__Problem requirements__.
Reproduce verbatim the passage of the commentary on Nigeria's primary school teachers below, starting at "This past summer, I" and ending at "simply not retrainable.".

__Source extract__.
This past summer, I dusted my mother's archives and stumbled on her materials from ATC in the 1970s. I shook my head. I am not sure that the PhDs we are training in Nigerian Universities today can handle courses designed for my mother and her peers at ATC just to make them better and more effective public primary school teachers.
Then, you have a silly governor from Sokoto, whose primary school teachers make those who failed the Kaduna test look like Harvard graduates, talking populist nonsense.
Some 60% of the teaching corps in our primary schools nationwide are simply not retrainable.
You cannot retrain them. Besides, where and how does Tambuwal propose to retrain his own dead wood? With what resources? These are people who allocate more resources to every imaginable frivolity than education.
Do you remember Oshiomhole’s encounter with a schoolteacher in Edo? Do you remember the tests in Kwara? Do not even get me started with Kogi. Nationwide, we have spent the last three
decades destroying education, hiring bricklayers to teach in our primary schools.
Once you are jobless and sufficiently frustrated and you get a letter of introduction from any politician or big man, we hire you as a schoolteacher. In the process, we have staffed our primary
schools nationwide with fish and ordered them to fly.
Then you have a stupid Governor in Sokoto saying he is going to retrain fish to fly, egged on by idiots playing politics with education and the lives of our children.
This is a serious national problem. I agree with Nasir that those who failed the test should not be in the system as teachers. Identify those who could potentially be absorbed by the Ministry of Agriculture and redeploy them to farms across the state in some practical capacity.
However, the sacking of dead wood is just 1% of the solution and Nasir is making a serious mistake by characteristically overmarketing it as THE SOLUTION. If Nasir is not prepared to
tackle this problem holistically and comprehensively, then he is wasting our time. He imagines that hiring recent graduates is the solution.
The entire environment, the entire architecture, and the atmospherics of the education sector need emergency surgery. How much of his budget is Nasir allocating to education? Does it meet the minimum UN standards? What is being done to enhance teacher training capacity in his state? Even his state University is an apology. What are the specialist filters put in place to ensure that those who apply to fill the vacant positions are not just qualified but are also passionate about teaching?
More questions: in what physical environment are Nasir’s new teachers going to teach and with what pedagogical tools? In those dilapidated classrooms? With wooden slates and other
pedagogical materials donated by UNICEF and Save the Children? How much is he going to pay them?
Any solution that does not start with these and more questions is a Pyrrhic exercise.
Ps:
Senator Shehu Sani is making a lot of noise. Do not worry about him. He is a Nigerian politician. Away from public scrutiny, I wager he is already writing letters of introduction for unqualified jobless relatives and constituents, expecting that, “as a whole Senator of the Federal Republic” he must have a quota of the new teaching positions to be filled.
His enemy, Nasir El Rufai, may or may not oblige him. Beyond all the ad hominems they exchange in public, Nigerian politicians scrupulously respect private quotas across enemy lines.
If Nasir does not oblige him, Senator Sani will make even louder noise in support of NUT. If Nasir obliges him, then he is not serious about his reforms. It would mean that even the new
hires would come from the same atmospherics of nepotism and corruption and letters of introduction from influential Nigerians.
And we will continue the vicious cycle!

__Data supplied__.
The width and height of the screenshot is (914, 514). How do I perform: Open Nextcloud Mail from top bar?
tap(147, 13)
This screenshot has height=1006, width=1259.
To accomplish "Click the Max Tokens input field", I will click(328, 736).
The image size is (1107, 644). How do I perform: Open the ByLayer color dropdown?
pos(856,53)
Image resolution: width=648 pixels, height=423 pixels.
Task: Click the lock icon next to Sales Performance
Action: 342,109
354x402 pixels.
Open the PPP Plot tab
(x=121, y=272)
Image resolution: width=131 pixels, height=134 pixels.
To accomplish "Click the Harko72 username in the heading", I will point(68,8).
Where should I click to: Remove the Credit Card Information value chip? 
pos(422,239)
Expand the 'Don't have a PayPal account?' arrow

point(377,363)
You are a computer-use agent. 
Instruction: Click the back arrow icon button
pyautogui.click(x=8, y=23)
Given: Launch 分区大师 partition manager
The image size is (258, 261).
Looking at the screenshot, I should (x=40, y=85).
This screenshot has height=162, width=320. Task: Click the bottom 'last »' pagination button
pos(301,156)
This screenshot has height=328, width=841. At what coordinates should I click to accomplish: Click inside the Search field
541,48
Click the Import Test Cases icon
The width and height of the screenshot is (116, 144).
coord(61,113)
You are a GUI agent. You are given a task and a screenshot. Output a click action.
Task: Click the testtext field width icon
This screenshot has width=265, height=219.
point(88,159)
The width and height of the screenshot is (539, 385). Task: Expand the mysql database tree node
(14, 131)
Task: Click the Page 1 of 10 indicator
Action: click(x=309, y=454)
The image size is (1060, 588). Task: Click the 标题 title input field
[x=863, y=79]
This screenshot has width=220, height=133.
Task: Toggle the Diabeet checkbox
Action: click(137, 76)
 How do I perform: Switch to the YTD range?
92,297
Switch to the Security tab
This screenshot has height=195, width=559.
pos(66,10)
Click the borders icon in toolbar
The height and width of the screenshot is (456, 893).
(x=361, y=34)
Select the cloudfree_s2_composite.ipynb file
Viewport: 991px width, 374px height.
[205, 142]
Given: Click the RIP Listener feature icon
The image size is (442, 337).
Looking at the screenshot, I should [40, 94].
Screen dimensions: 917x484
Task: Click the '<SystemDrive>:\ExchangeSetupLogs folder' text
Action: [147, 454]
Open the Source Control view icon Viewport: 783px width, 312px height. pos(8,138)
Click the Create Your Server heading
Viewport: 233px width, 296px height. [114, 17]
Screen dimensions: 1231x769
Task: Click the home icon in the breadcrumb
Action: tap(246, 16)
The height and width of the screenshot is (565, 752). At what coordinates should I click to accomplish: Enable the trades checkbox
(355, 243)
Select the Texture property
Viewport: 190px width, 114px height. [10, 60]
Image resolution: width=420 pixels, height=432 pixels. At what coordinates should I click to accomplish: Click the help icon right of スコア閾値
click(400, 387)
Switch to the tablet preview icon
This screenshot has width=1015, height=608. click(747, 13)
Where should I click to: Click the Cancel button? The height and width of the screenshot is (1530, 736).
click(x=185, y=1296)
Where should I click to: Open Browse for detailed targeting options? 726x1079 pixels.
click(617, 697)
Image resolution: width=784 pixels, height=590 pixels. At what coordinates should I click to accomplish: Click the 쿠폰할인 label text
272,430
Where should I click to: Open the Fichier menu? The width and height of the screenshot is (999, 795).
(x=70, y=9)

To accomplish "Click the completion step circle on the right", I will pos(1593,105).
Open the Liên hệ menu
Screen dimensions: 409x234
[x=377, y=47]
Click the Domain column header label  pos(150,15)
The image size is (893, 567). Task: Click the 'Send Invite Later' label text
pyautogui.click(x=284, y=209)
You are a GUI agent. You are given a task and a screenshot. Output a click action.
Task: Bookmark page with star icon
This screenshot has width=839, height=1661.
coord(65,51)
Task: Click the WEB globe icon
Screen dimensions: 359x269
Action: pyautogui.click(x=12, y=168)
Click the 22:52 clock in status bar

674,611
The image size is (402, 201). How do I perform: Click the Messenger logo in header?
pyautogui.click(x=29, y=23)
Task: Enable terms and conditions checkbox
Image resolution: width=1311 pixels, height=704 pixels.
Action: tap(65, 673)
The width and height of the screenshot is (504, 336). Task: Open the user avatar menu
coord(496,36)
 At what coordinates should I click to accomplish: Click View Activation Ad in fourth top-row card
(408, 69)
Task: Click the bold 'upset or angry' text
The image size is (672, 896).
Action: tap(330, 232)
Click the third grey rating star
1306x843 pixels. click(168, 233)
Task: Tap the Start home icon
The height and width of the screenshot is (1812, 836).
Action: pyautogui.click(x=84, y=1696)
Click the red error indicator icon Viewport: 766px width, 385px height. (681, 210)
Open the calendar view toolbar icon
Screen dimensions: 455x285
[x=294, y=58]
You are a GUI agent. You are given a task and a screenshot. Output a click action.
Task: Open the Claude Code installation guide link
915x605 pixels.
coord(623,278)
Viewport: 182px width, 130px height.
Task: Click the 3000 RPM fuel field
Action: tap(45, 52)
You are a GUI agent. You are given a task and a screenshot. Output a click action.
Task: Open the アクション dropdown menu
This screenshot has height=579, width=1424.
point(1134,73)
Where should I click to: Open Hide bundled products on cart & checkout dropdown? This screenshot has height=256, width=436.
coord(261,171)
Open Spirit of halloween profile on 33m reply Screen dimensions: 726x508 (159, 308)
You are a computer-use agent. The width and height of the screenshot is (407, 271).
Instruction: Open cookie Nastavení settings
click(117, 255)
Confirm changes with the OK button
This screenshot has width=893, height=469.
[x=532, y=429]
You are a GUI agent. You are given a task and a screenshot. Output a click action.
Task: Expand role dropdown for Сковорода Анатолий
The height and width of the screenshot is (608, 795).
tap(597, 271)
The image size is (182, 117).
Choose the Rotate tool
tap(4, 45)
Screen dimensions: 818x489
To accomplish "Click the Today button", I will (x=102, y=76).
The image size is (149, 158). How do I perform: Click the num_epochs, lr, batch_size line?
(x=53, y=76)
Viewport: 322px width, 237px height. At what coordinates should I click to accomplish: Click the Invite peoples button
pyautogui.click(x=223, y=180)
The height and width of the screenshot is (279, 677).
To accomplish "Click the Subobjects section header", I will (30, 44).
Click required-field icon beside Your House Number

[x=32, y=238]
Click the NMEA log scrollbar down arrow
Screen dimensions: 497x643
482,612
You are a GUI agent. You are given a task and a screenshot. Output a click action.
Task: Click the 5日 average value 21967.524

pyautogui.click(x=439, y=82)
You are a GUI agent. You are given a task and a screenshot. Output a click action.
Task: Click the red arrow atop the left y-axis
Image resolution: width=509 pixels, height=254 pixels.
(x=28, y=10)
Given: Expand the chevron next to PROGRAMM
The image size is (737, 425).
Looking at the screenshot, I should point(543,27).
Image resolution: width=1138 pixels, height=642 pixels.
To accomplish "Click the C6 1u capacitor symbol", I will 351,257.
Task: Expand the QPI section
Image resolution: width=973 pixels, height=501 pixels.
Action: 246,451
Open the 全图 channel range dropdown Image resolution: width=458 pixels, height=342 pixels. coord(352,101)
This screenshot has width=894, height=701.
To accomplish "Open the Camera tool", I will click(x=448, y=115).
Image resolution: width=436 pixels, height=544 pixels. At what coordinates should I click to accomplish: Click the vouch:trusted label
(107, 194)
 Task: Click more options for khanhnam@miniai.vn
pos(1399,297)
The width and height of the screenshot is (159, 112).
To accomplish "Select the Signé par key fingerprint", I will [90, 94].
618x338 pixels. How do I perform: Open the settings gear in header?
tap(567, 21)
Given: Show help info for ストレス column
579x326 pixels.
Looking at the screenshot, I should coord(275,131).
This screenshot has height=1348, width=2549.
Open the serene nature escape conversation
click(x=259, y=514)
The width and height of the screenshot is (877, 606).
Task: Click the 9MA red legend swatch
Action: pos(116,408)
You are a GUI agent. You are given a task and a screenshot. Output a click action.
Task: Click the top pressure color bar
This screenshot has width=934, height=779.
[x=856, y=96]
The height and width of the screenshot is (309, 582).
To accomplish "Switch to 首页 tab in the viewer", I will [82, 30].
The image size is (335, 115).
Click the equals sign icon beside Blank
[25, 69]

__Response area__.
This past summer, I dusted my mother's archives and stumbled on her materials from ATC in the 1970s. I shook my head. I am not sure that the PhDs we are training in Nigerian Universities today can handle courses designed for my mother and her peers at ATC just to make them better and more effective public primary school teachers.
Then, you have a silly governor from Sokoto, whose primary school teachers make those who failed the Kaduna test look like Harvard graduates, talking populist nonsense.
Some 60% of the teaching corps in our primary schools nationwide are simply not retrainable.